Please output exactly the lines from the one that holds "The height and" through the final line of the data, and nothing else; leave out any pictures.
----- Data shown
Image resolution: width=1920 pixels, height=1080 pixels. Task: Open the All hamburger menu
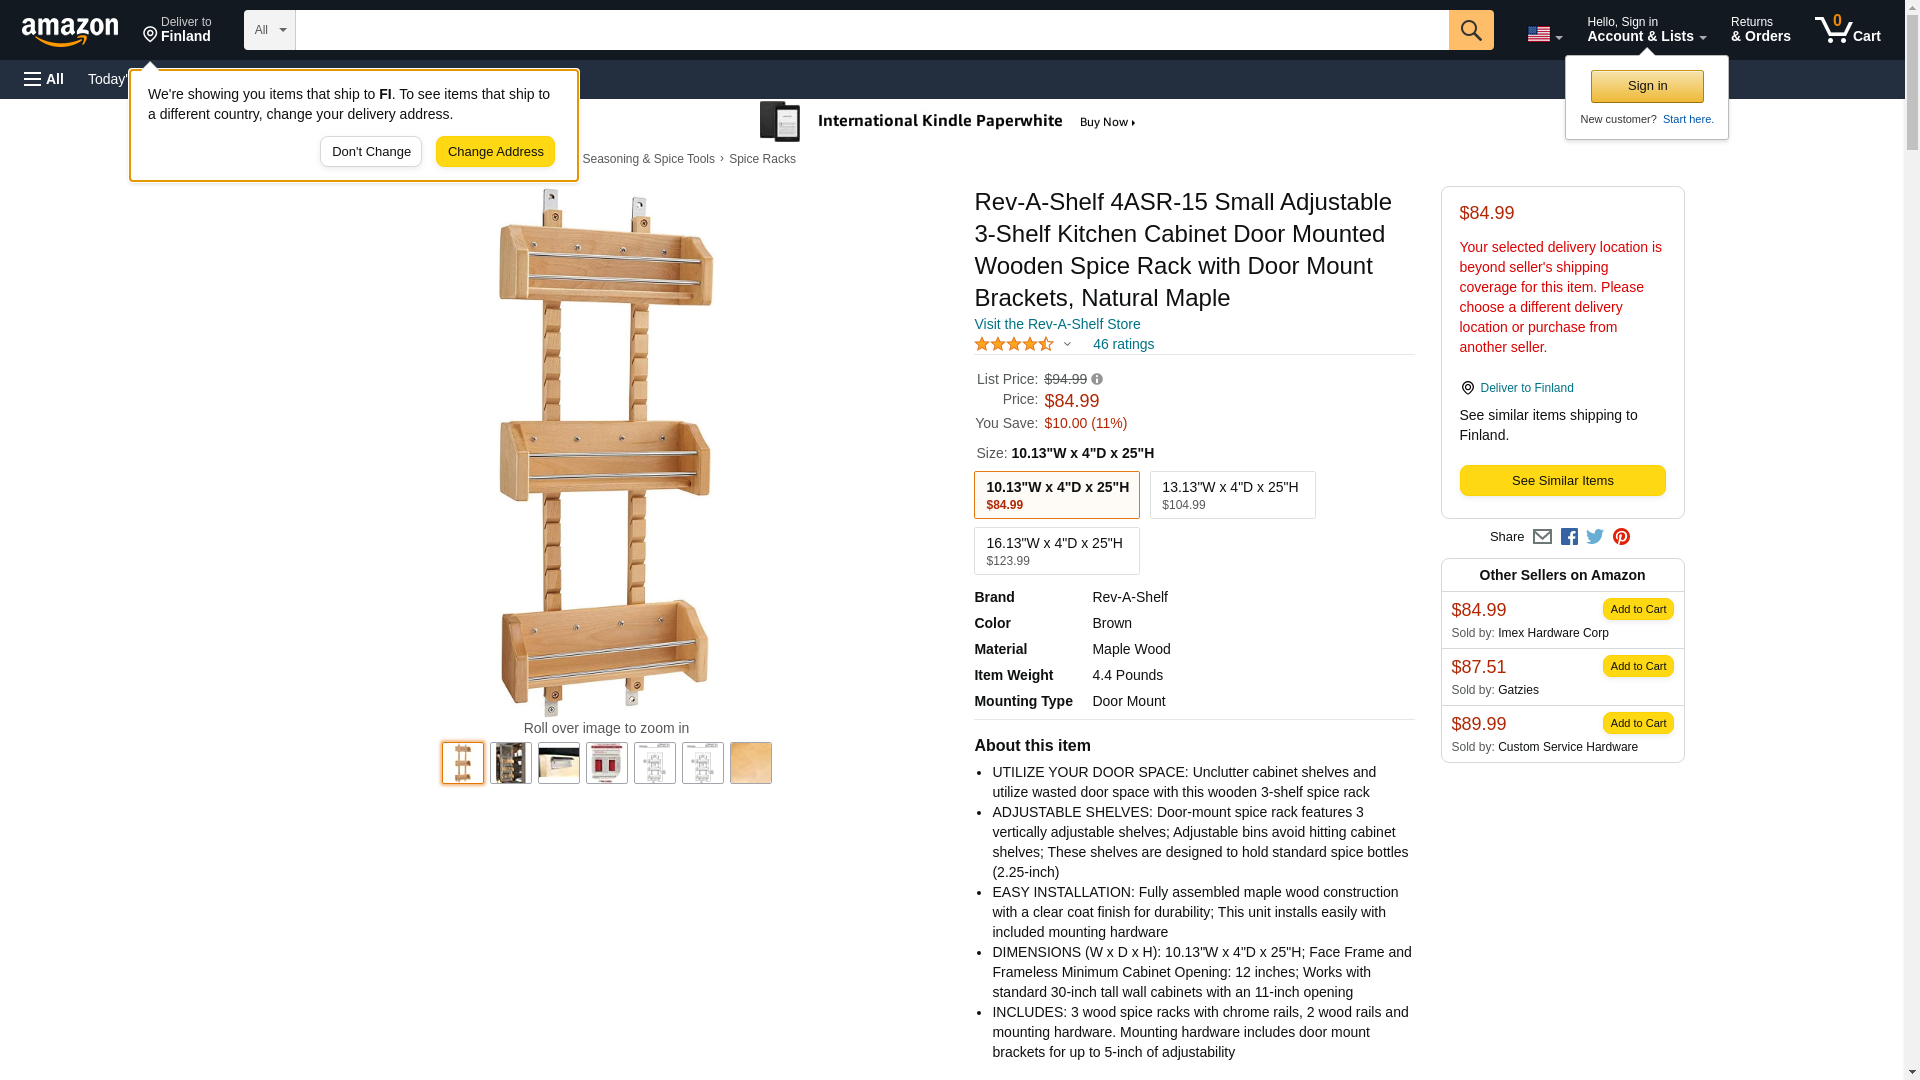[44, 79]
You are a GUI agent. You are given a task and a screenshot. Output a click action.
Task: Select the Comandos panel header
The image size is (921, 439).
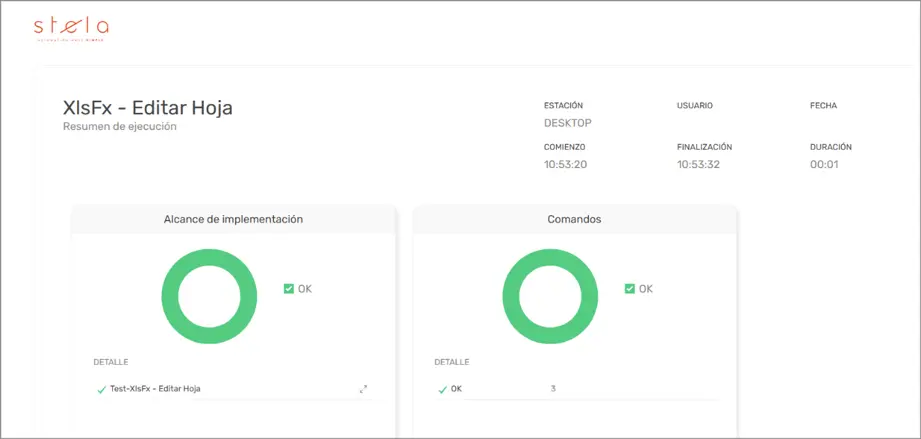pos(574,219)
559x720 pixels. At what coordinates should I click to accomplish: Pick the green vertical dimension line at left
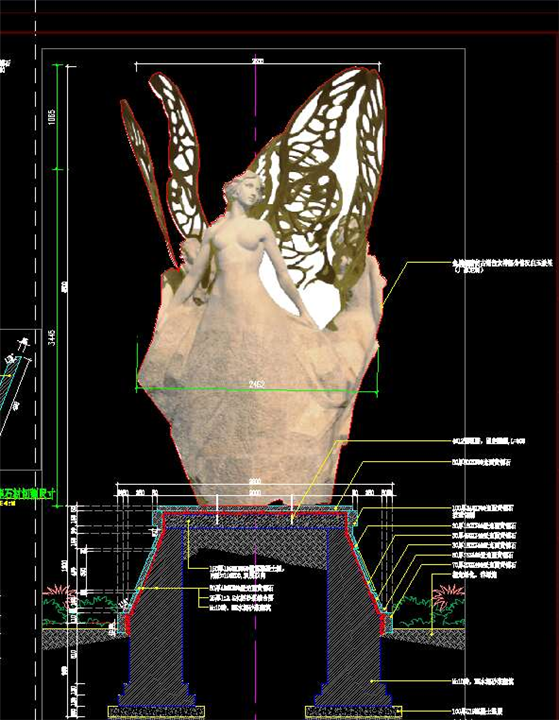click(x=57, y=285)
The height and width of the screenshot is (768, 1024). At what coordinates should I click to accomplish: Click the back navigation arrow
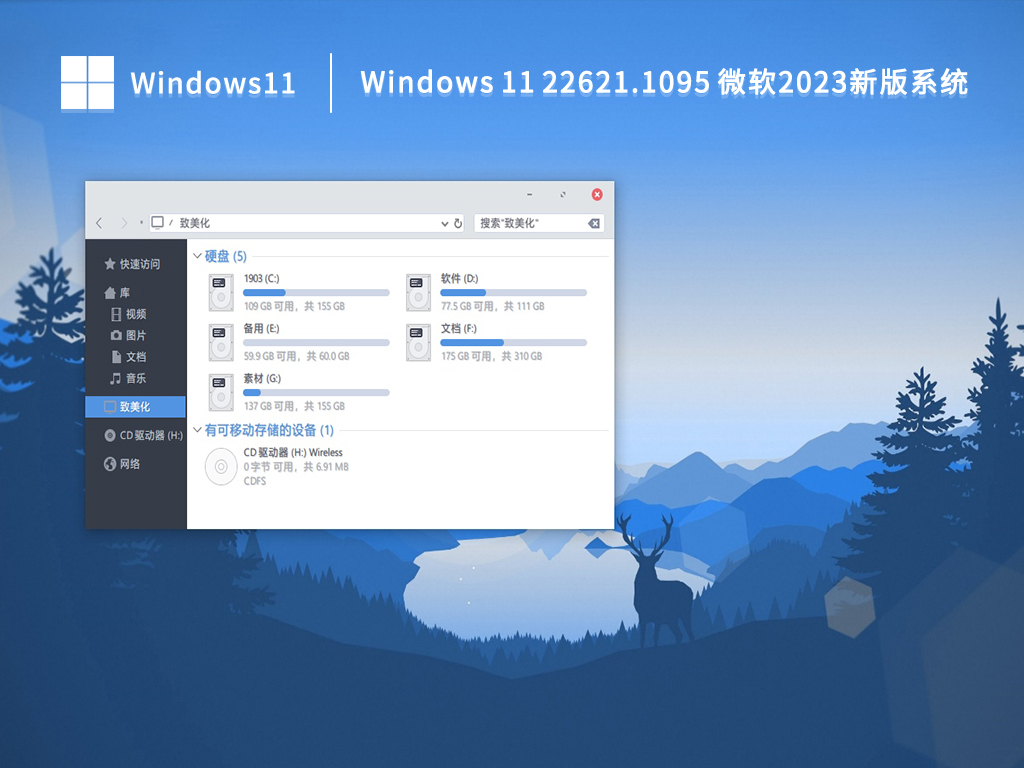(99, 223)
----------
Reply to the exercise:
The height and width of the screenshot is (768, 1024). At what coordinates should I click to accomplish: Click the back navigation arrow
(99, 223)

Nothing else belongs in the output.